Extrait fourni:
#####

Veiller au suivi des engagements des Etats membres
Si le CCFD-Terre Solidaire conteste la légitimité du G20 du point de vue de la gouvernance mondiale, il n’en est pas moins un espace de redevabilité pour ses pays membres et un lieu où pays riches et émergents peuvent, du fait de leur poids économique et financier, impulser des politiques économiques plus justes. Au nom d’un développement équitable et durable et parce qu’ils sont aussi les premiers responsables de la crise économique mondiale, les pays du G20 doivent poursuivre et compléter sans faiblir les efforts de régulation qu’ils ont initiés au plus fort de la crise. Le CCFD-Terre Solidaire attend tout particulièrement des pays membres du G20 qu’ils tiennent leurs engagements en matière de régulation de l’économie et de lutte contre l’opacité financière.
Les priorités du CCFD-Terre Solidaire
La lutte contre l’évasion fiscale et la régulation des entreprises
En avril 2009, les Etats du G20 réunis à Londres avaient décrété la fin du secret bancaire et annoncé leur volonté de lutter contre les territoires non coopératifs. Les mesures mises en œuvre pour renforcer la coopération entre administrations fiscales, si elles constituent un progrès, restent largement insuffisantes pour garantir effectivement la fin du secret bancaire et lutter efficacement contre les paradis fiscaux, qui privent chaque année les pays en développement d’environ 125 milliards d’euros de recettes fiscales, soit trois fois le montant nécessaire estimé par la FAO pour lutter contre la faim dans le monde. Par ailleurs, le suivi de cet engagement au fil des différents sommets du G20, n’est pas à la hauteur des déclarations initiales. Il ne fait plus que l’objet d’une courte phrase dans le projet de déclaration finale de Séoul. Sur ce point, les Etats du G20 doivent aller plus loin et s’engager à cibler les principaux utilisateurs des paradis fiscaux, à savoir les entreprises multinationales, en leur imposant des normes de transparence afin de mieux réguler leur activité.
Le CCFD-Terre Solidaire qui a lancé en France une campagne nationale de mobilisation contre les paradis fiscaux, la campagne Aidons l’argent (aidonslargent.org) articule cette revendication autour de trois propositions concrètes :
- la création pour les entreprises multinationales d’une norme de publication des comptes pays par pays afin de connaître notamment les bénéfices et les impôts payés dans l’ensemble des pays dans lesquels elles opèrent,
- la création de registres des propriétaires effectifs pour en finir avec les structures juridiques opaques qui permettent d’échapper à la justice et à l’impôt,
- la mise en œuvre d’une coopération judiciaire et fiscale effective.

#####

Matériel fourni:
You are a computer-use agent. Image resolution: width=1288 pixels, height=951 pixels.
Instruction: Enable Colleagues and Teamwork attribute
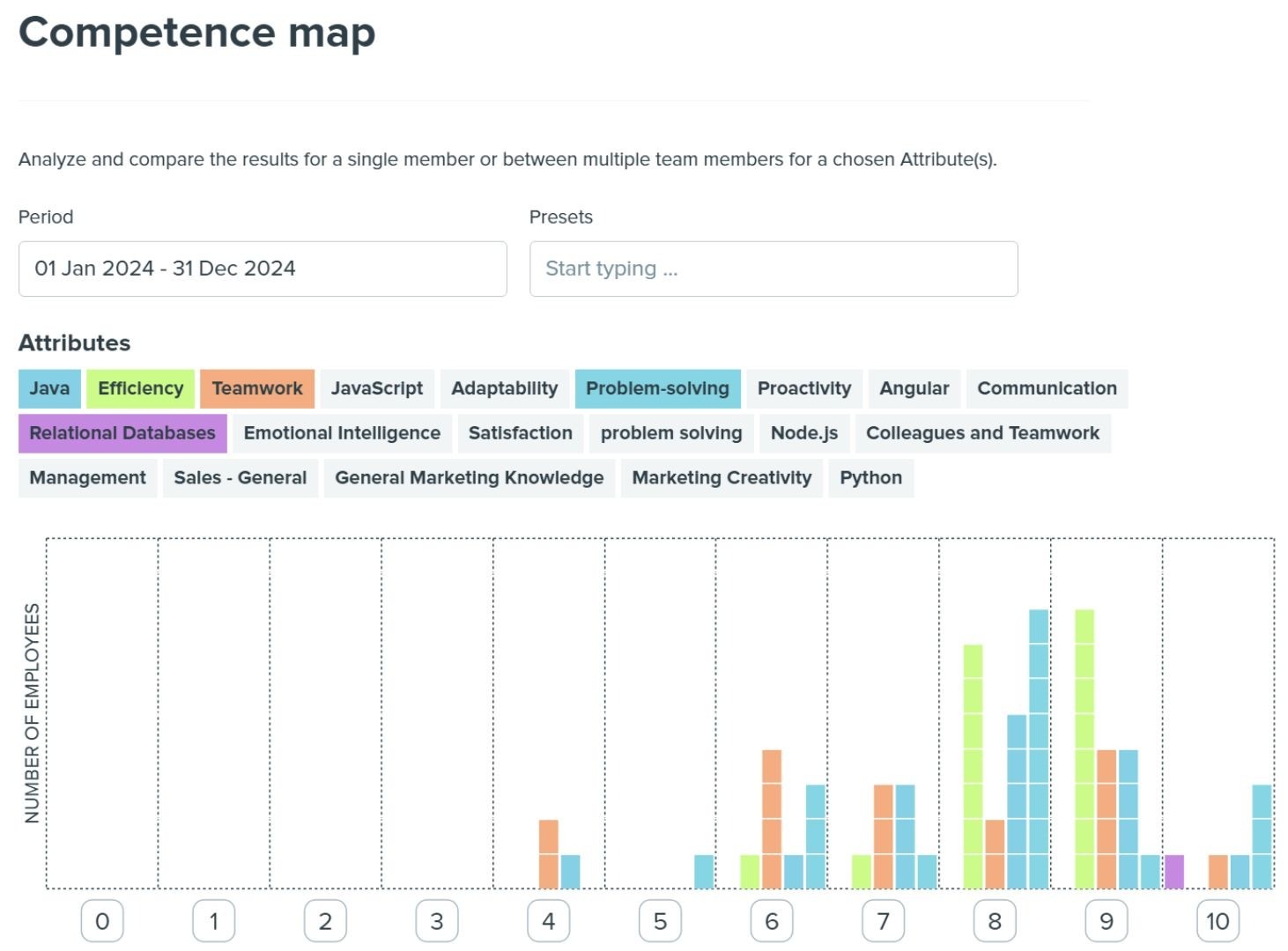983,433
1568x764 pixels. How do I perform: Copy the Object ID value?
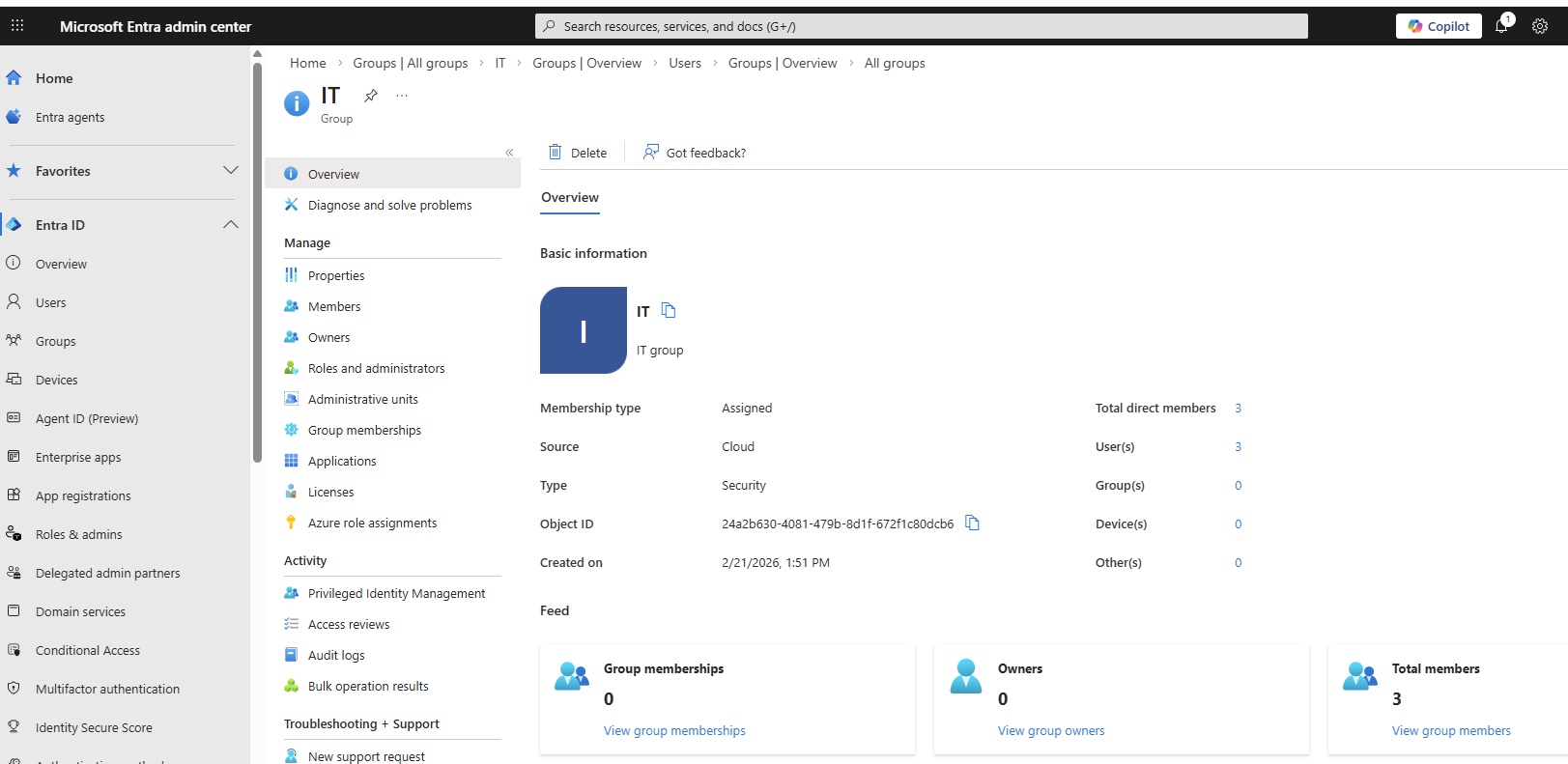(x=972, y=523)
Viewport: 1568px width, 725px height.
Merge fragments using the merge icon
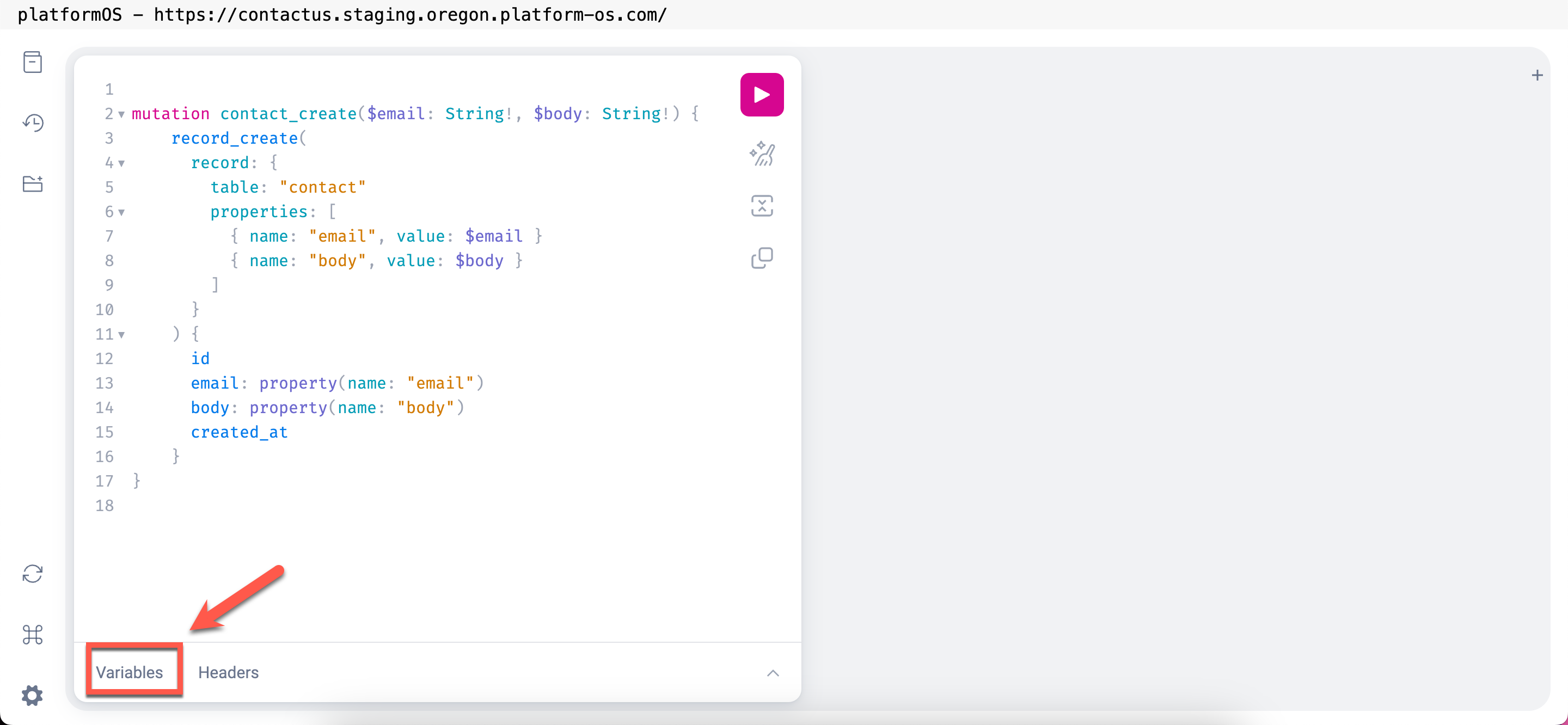click(762, 206)
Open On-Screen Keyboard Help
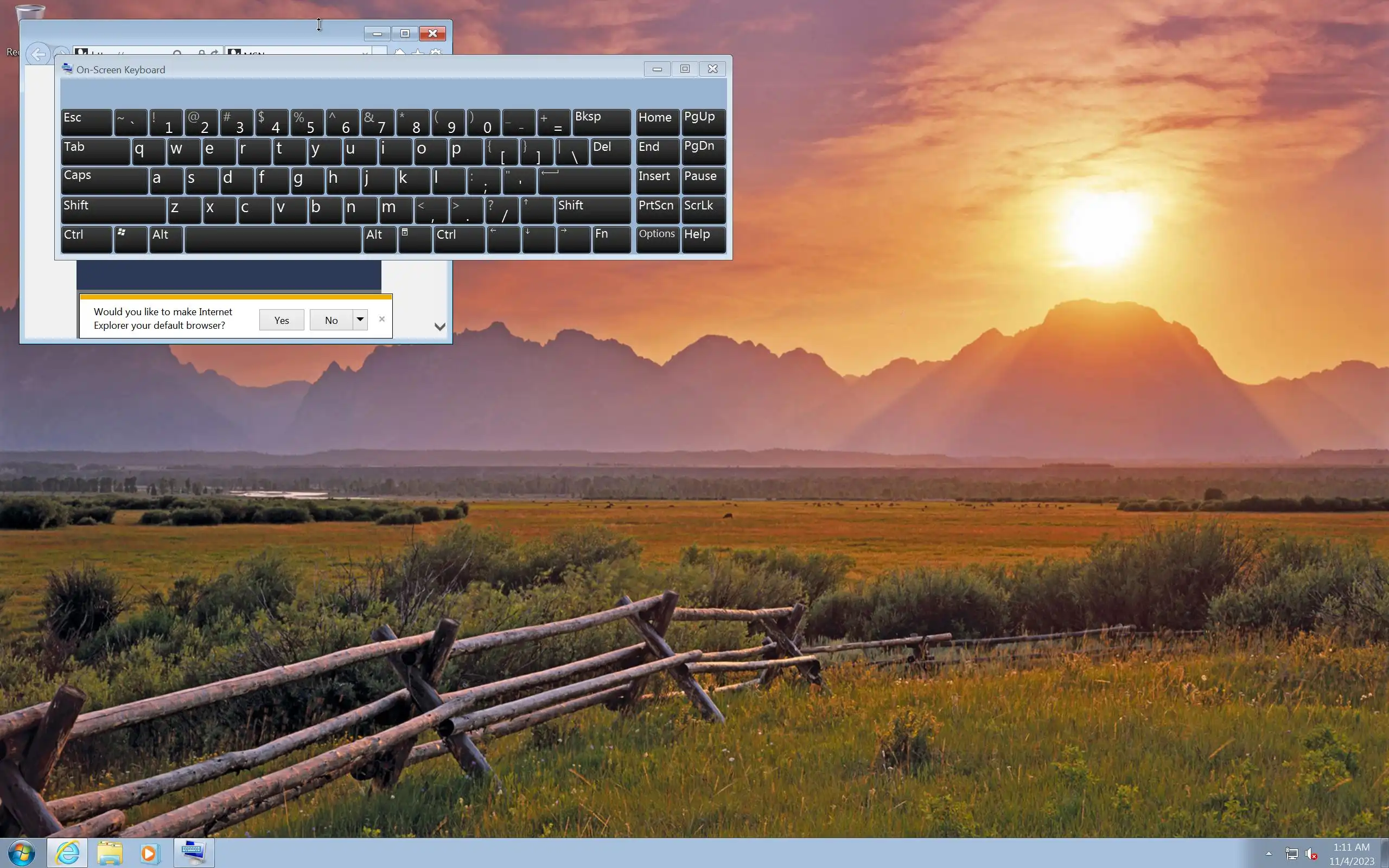The image size is (1389, 868). pyautogui.click(x=703, y=239)
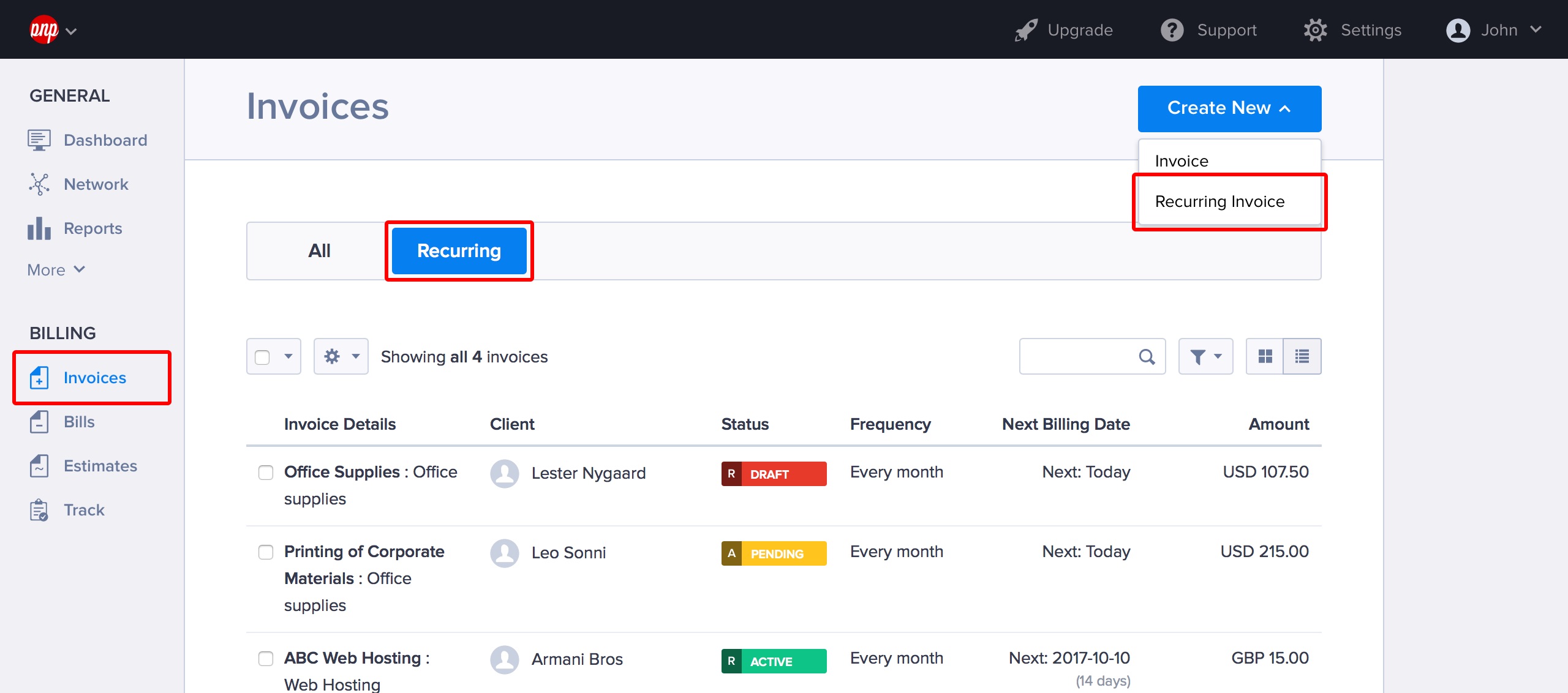Open the filter funnel dropdown
The width and height of the screenshot is (1568, 693).
[1205, 356]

#####

Consigne écrite A: D'après l'extrait sur le G20 et les paradis fiscaux, quelle somme les paradis fiscaux font-ils perdre chaque année aux pays en développement en recettes fiscales ?
Consigne écrite B: Prolongez, s'il vous plaît, l'extrait sur le G20 et les paradis fiscaux à la suite de sa dernière phrase.
Le matériel fourni n'a aucun rapport avec l'extrait sur le G20.

Réponse écrite A: Environ 125 milliards d'euros.

Réponse écrite B:
La mise en place de taxes sur les transactions financières
Au sommet de Pittsburgh de septembre 2009, le G20 avait demandé au FMI d’étudier des mécanismes de contribution du secteur financier à l’atténuation des impacts de la crise. Parmi les différentes options considérées, les rapports récents publiés par le FMI et la Commission Européenne reconnaissent la faisabilité technique des taxes sur les transactions financières. En septembre 2010, au sommet des Nations Unies sur les Objectifs du Millénaire pour le Développement, des gouvernements membres du Groupe Pilote sur les financements innovants (dont le Japon, la France, l’Espagne et la Belgique) ont lancé un appel pour la mise en place de taxes sur les transactions financières et en particulier sur les transactions de change pour financer le développement. Il appartient aujourd’hui aux Etats membres du G20 de s’engager concrètement en faveur de taxes sur les transactions financières qui présentent le double avantage de contribuer à réduire la spéculation sur les marchés financiers et de collecter des revenus importants pour financer les enjeux globaux dont la lutte contre la pauvreté.
La défense de la sécurité alimentaire des pays les plus pauvres
Le G20 réunit à la fois les principales puissances agricoles mondiales, mais aussi des pays sévèrement touchés par la faim (Inde, Chine). Les membres du G20 ont ainsi une responsabilité particulière pour impulser de nouvelles politiques et catalyser de nouveaux financements permettant de lutter durablement contre la faim. Cependant, le CCFD-Terre Solidaire réaffirme en priorité son soutien à la construction d’un
Partenariat mondial pour l’agriculture, la sécurité alimentaire et la nutrition
, intégrant sous l’égide des Nations Unies, les Etats, les organisations internationales et la société civile. La réforme du Comité de la sécurité alimentaire mondiale à Rome en octobre dernier constitue un premier pas encourageant de cette nouvelle gouvernance mondiale de l’alimentation. Le CCFD-Terre Solidaire attend des pays du G20 qu’ils inscrivent leurs actions en matière de régulation des prix agricoles dans le cadre de cette structure légitime et inclusive.
La mise en place de mesures effectives pour la régulation des prix agricoles
Le Président de la République française a d’ores et déjà fait savoir que la lutte contre la volatilité des prix agricoles et la spéculation sur les marchés agricoles mondiaux était l’une des priorités de la présidence française du G20. Le CCFD-Terre Solidaire salue cette initiative et affirme que la lutte contre la volatilité des prix doit être menée autour de trois axes prioritaires :
- la reconstitution de stocks alimentaires régionaux ou mondiaux, tant pour offrir des réserves de sécurité que pour réguler la volatilité des prix agricoles mondiaux et nationaux dans le cadre d’une gouvernance multilatérale,
- l’interdiction de la spéculation financière sur les marchés agricoles virtuels et l’encadrement des pratiques sur les marchés physiques en obligeant les investisseurs à déclarer et enregistrer la totalité de leurs transactions sur les marchés de matières premières et en imposant des « limites de positionnement » à tous les acteurs d’un marché de matière première donné,
- la valorisation, dans le cadre de l’OMC, de pratiques commerciales à même de réguler les marchés intérieurs et les prix dans un objectif de sécurité alimentaire des populations.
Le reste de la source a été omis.